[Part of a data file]
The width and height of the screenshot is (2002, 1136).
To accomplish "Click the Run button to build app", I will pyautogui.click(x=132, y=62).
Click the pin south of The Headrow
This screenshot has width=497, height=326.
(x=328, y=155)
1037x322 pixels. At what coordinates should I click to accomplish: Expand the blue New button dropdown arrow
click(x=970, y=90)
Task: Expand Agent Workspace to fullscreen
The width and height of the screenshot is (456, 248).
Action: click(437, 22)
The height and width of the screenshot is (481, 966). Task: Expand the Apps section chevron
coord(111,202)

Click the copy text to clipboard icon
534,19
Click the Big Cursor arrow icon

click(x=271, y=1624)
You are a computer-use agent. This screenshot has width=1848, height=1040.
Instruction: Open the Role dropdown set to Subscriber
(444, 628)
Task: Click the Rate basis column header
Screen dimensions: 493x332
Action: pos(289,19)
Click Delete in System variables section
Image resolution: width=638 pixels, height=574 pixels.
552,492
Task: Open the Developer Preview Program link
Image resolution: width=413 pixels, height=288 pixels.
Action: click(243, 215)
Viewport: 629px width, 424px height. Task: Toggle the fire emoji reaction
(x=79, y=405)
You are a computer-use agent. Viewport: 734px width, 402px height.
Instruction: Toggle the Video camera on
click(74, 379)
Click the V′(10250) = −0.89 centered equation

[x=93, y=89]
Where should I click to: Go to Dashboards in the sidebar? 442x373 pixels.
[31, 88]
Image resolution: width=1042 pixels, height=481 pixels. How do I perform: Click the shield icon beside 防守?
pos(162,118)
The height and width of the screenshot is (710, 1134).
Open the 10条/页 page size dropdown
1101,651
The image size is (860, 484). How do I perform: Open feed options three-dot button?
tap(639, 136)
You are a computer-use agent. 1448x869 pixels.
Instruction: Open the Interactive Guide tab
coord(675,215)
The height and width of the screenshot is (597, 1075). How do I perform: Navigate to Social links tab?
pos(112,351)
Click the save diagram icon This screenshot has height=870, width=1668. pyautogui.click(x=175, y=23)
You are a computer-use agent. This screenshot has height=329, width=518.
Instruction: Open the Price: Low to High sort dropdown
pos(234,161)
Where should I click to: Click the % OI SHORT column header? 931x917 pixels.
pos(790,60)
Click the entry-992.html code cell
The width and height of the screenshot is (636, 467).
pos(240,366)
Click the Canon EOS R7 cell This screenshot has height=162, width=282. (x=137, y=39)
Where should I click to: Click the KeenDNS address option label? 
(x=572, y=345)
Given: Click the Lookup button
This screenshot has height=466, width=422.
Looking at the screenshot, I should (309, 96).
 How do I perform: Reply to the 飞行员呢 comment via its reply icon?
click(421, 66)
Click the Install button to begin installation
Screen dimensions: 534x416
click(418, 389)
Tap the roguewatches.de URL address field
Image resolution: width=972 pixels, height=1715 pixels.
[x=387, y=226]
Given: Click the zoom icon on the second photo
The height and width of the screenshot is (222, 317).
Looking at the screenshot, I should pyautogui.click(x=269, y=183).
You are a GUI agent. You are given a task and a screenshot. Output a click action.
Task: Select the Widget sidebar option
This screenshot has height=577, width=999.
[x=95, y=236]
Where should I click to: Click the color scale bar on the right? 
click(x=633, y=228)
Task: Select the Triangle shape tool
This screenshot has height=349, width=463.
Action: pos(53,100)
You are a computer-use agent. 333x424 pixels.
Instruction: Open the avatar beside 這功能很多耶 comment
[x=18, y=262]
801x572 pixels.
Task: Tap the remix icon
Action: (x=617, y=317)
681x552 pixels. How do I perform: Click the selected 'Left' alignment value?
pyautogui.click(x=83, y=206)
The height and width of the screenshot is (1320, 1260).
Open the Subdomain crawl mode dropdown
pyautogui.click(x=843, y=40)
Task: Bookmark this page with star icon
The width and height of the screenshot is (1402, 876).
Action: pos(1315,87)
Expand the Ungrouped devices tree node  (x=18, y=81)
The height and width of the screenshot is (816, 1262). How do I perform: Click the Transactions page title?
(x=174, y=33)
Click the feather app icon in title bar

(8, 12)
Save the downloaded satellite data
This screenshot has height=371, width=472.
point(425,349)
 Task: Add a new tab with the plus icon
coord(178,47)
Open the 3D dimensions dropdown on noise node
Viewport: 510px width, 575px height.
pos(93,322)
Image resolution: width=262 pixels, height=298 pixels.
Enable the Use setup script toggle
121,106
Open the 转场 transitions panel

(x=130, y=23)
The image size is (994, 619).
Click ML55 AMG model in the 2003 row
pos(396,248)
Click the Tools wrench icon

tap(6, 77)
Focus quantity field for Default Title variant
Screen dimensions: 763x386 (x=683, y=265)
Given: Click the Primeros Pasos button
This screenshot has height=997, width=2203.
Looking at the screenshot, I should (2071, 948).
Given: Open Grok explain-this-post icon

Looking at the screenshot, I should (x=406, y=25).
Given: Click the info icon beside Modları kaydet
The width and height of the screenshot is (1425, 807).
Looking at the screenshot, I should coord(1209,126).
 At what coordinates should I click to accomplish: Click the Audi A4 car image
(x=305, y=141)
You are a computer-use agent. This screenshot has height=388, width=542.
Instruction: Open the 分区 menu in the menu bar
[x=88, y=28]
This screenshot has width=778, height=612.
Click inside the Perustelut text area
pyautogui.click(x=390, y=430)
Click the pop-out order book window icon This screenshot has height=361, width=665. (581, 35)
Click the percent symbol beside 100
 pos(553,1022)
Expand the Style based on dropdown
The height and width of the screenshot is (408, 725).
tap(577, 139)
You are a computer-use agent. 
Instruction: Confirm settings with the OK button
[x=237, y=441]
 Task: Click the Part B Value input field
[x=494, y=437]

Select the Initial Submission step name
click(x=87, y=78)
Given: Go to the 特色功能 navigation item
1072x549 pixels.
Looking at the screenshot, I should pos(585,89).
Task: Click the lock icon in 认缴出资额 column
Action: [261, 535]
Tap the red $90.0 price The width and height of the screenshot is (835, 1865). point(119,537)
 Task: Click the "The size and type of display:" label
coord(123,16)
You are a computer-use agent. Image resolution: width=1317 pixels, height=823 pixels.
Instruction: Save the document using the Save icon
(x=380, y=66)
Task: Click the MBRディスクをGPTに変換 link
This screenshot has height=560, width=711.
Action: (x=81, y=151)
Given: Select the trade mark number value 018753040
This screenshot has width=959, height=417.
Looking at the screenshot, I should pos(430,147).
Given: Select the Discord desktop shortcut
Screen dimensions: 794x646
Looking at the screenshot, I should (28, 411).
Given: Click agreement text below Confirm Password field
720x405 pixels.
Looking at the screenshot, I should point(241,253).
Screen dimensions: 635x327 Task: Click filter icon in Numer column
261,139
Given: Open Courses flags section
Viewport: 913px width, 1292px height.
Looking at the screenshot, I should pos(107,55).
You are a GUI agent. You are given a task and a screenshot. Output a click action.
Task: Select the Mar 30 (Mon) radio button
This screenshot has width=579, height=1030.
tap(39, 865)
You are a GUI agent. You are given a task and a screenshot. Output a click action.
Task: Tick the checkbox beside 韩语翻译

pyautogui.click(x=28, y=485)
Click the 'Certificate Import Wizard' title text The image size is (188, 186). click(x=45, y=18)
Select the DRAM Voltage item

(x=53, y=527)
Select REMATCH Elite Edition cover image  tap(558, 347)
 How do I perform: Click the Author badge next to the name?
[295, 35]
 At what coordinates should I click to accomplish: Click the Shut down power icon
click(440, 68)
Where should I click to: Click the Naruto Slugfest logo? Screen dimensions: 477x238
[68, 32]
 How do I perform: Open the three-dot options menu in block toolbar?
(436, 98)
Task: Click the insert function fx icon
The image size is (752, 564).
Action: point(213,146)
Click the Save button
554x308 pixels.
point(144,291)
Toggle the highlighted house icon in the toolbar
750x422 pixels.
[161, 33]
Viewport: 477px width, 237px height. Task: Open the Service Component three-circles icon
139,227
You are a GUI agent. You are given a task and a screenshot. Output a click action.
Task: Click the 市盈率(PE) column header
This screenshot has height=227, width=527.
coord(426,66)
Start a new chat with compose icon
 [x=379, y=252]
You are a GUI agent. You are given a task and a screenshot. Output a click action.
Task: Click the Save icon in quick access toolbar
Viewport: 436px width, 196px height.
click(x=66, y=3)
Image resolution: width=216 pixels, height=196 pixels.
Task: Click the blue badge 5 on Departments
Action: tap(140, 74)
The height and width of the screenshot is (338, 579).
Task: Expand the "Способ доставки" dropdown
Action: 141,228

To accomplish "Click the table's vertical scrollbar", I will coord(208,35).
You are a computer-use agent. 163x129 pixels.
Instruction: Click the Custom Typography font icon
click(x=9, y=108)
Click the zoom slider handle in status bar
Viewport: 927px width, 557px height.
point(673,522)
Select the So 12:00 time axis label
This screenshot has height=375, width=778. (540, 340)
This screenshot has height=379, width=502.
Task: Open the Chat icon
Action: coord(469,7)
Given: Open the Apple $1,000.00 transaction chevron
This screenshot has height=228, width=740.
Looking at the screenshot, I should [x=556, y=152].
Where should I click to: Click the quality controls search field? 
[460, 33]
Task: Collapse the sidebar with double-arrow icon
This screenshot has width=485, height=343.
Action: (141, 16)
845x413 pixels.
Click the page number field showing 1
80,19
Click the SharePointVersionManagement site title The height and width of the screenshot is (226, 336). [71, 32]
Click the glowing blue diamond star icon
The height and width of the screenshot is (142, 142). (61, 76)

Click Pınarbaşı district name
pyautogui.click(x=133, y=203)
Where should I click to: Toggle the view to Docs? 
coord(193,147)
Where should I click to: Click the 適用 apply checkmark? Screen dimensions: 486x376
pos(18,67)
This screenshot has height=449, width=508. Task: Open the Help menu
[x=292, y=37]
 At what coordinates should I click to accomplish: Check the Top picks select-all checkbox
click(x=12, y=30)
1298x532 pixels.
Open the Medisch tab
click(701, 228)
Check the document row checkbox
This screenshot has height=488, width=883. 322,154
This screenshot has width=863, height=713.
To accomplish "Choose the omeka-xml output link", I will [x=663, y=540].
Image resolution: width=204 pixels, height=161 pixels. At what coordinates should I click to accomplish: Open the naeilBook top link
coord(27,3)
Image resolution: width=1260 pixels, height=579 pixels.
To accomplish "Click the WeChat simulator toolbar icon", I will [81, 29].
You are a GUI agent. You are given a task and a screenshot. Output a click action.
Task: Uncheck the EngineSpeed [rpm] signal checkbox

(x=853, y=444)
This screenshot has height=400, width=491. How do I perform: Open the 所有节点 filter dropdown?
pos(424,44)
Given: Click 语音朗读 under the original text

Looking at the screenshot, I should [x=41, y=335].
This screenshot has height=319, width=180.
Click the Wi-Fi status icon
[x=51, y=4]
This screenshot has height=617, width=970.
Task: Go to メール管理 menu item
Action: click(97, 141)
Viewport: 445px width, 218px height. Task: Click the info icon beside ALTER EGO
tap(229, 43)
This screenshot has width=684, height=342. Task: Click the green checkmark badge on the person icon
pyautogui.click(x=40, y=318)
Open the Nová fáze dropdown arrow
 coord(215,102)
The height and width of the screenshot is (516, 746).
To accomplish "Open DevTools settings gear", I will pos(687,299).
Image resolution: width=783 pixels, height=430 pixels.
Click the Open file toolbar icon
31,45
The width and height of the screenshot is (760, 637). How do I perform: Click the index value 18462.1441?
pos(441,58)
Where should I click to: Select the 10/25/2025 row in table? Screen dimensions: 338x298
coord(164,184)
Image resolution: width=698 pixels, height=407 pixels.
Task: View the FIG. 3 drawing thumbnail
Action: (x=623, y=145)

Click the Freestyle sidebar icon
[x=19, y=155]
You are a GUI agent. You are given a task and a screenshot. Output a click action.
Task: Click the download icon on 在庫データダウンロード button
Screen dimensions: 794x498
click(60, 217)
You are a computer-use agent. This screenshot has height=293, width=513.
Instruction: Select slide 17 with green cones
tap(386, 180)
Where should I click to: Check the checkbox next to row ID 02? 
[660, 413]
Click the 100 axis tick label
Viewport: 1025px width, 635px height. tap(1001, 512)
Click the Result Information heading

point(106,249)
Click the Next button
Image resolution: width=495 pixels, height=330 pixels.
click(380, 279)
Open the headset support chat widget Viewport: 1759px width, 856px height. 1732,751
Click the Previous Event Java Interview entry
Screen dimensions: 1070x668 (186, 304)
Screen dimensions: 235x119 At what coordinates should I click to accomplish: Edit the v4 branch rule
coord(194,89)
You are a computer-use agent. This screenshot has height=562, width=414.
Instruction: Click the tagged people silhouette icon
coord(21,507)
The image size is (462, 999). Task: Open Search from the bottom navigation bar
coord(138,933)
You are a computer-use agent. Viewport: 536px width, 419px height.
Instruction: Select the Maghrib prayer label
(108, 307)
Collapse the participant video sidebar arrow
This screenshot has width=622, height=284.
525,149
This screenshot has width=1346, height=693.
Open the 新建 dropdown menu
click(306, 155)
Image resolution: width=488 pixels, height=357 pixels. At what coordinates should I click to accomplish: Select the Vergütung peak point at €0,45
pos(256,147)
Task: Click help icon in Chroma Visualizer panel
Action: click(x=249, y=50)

**Aim of the exercise:** Please lay out the stretch of the data above, from the line containing "Where should I click to: Click the color" through the line containing "Action: (x=617, y=317)", as a numbered list with blank lines left out.

**Solution:**
1. Where should I click to: Click the color scale bar on the right? 
2. click(x=633, y=228)
3. Task: Select the Triangle shape tool
4. This screenshot has height=349, width=463.
5. Action: pos(53,100)
6. You are a computer-use agent. 333x424 pixels.
7. Instruction: Open the avatar beside 這功能很多耶 comment
8. [x=18, y=262]
9. 801x572 pixels.
10. Task: Tap the remix icon
11. Action: (x=617, y=317)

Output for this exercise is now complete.